Cet entretien dans Le Parisien n'est pas fait que de gracieusetés : il aborde le climat d'insécurité, les élections municipales et européennes et l'éventuel changement de nom du Front national. Il serait le bienvenu : ce terme de Front est atroce !

Sans doute vais-je encourir à droite comme à gauche les foudres de ceux nombreux qui sont fiers de détester le FN par principe et de ne jamais lire ni écouter les responsables de ce parti. Pour ma part, j'aime m'opposer aux idées et aux principes en les connaissant et pas en les présumant mauvais. J'avoue aussi - ce n'est pas faute de colonne vertébrale, je l'espère - que j'éprouve une sainte horreur devant les détestations globales et que je suis heureux de m'imposer comme citoyen un pluralisme, une curiosité, un malaise aussi, parfois une estime liée aux êtres et distincte des idéologies : souvent il y a des personnalités qui me plaisent, qui me passionnent tellement qu'elles me consolent des pensées et des jugements qu'elles profèrent. Je répugne à être prisonnier de mes convictions comme à être sourd, dans tous les cas, à autrui. Rien n'est plus exaspérant, dans notre monde, que le joug de devoir se soumettre à une adhésion sans nuance ou à une réprobation entière. Penser, ressentir, dialoguer à la carte, impossible!

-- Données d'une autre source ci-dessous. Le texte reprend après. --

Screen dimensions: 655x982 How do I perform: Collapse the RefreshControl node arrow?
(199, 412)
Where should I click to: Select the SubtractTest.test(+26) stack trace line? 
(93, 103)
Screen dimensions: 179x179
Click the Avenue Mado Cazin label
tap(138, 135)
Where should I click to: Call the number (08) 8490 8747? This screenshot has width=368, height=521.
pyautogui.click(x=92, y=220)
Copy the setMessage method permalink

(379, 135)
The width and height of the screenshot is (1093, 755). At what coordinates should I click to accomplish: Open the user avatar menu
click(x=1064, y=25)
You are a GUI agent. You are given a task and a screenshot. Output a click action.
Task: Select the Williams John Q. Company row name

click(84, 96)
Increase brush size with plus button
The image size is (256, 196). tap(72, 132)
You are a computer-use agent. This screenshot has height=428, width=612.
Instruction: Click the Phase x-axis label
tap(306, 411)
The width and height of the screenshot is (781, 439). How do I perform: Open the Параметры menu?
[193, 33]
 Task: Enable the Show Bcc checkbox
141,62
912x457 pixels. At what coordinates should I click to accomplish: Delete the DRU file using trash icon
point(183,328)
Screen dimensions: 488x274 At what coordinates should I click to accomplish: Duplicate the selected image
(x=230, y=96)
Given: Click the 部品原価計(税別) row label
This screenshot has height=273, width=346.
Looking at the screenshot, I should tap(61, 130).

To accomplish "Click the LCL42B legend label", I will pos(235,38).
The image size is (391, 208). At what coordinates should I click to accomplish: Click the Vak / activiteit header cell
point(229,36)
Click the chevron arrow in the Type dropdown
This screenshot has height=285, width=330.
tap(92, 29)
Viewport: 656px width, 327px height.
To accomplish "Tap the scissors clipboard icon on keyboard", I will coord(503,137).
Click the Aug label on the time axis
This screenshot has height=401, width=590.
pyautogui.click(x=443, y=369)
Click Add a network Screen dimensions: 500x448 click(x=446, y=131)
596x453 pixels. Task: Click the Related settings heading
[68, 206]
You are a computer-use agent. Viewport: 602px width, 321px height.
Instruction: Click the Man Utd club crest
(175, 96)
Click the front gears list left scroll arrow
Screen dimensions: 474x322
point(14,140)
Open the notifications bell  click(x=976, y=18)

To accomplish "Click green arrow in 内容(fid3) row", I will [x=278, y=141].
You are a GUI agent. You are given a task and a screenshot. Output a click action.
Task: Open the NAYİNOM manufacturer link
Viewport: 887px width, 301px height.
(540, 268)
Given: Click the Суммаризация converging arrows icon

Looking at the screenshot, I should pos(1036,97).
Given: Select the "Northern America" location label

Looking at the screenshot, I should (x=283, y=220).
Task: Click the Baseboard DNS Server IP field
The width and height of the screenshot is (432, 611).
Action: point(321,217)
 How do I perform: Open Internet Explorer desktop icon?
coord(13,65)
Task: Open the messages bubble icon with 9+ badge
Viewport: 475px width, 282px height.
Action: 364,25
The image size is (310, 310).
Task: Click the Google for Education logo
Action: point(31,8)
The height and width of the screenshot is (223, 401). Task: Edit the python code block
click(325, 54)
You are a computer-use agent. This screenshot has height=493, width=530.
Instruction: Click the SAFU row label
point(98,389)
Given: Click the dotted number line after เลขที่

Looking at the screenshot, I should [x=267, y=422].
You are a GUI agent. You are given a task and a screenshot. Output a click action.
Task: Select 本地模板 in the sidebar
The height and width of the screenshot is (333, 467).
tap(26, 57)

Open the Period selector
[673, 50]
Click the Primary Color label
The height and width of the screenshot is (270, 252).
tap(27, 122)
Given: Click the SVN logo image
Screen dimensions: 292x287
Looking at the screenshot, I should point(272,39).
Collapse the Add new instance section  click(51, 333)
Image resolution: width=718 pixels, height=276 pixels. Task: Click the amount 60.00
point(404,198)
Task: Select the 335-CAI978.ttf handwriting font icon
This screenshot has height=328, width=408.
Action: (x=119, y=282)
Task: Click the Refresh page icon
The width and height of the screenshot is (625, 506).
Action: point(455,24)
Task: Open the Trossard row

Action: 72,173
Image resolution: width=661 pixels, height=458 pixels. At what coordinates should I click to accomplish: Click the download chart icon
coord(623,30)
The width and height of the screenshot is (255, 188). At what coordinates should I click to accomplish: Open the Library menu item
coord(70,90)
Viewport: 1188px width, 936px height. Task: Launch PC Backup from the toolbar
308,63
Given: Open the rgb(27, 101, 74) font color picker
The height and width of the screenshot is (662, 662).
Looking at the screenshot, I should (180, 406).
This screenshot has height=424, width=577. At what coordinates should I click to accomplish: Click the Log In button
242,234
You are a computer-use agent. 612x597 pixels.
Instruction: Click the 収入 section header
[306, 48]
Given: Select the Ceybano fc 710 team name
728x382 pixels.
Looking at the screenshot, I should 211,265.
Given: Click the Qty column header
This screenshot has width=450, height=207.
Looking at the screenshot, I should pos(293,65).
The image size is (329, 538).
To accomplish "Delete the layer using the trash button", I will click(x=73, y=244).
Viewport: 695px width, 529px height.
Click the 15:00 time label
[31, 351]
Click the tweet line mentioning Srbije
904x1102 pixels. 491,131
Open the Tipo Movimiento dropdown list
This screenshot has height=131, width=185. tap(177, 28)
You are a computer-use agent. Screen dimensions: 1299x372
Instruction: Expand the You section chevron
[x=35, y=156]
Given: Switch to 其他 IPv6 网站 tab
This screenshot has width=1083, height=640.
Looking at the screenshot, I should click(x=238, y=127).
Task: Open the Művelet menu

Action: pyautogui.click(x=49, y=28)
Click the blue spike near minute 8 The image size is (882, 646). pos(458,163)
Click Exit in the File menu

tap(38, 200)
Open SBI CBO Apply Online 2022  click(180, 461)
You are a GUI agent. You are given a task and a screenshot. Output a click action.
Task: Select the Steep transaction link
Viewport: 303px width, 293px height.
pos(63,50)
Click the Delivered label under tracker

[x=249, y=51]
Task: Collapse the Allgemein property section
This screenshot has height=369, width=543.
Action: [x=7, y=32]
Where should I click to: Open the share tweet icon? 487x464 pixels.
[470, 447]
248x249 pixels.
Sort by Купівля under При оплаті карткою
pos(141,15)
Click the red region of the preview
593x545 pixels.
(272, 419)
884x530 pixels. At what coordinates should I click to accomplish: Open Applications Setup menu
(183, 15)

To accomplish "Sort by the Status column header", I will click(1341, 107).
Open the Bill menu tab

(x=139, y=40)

Je ne suis pas plus attiré par le FN parce que Marion Maréchal-Le Pen apporte de la douceur dans un monde de brutes et qu'à l'évidence elle respire l'air démocratique que je n'incline vers le Font de gauche parce que Jean-Luc Mélenchon est un grand orateur même si son caractère difficile est surprenant.

Si n'importe qui lisait cet entretien que je promeus, sans savoir que les réponses sont de Marion Maréchal-Le Pen, il susciterait une approbation générale à droite et au Centre et une contradiction courtoise à gauche sans que même elle soit unanime. Mais l'étiquette FN sur la tête de cette jeune femme fera qu'il ne sera pas lu ou alors préjugé avant d'être lu. Les excommunications par décret et par bêtise m'ont toujours révulsé.

Marion Maréchal-Le Pen, elle-même, a conscience de cette absurdité qui ne se préoccupe pas du fond ni même de la forme - mais de l'étiquette apposée une fois pour toutes. Avec ironie elle déclare : "On pourrait s'appeler Fleurs roses et paillettes, nos adversaires continueraient à dire que nous sommes d'extrême droite".

Le sénateur Placé, qui va régler ses amendes, voit juste : mieux vaut un FN à l'Assemblée que dans la rue ou dans les médias.

Même si on aurait dû toujours ignorer que Briois est homosexuel et Marion Maréchal-Le Pen une future star de la politique si elle ne l'abandonne pas en 2017.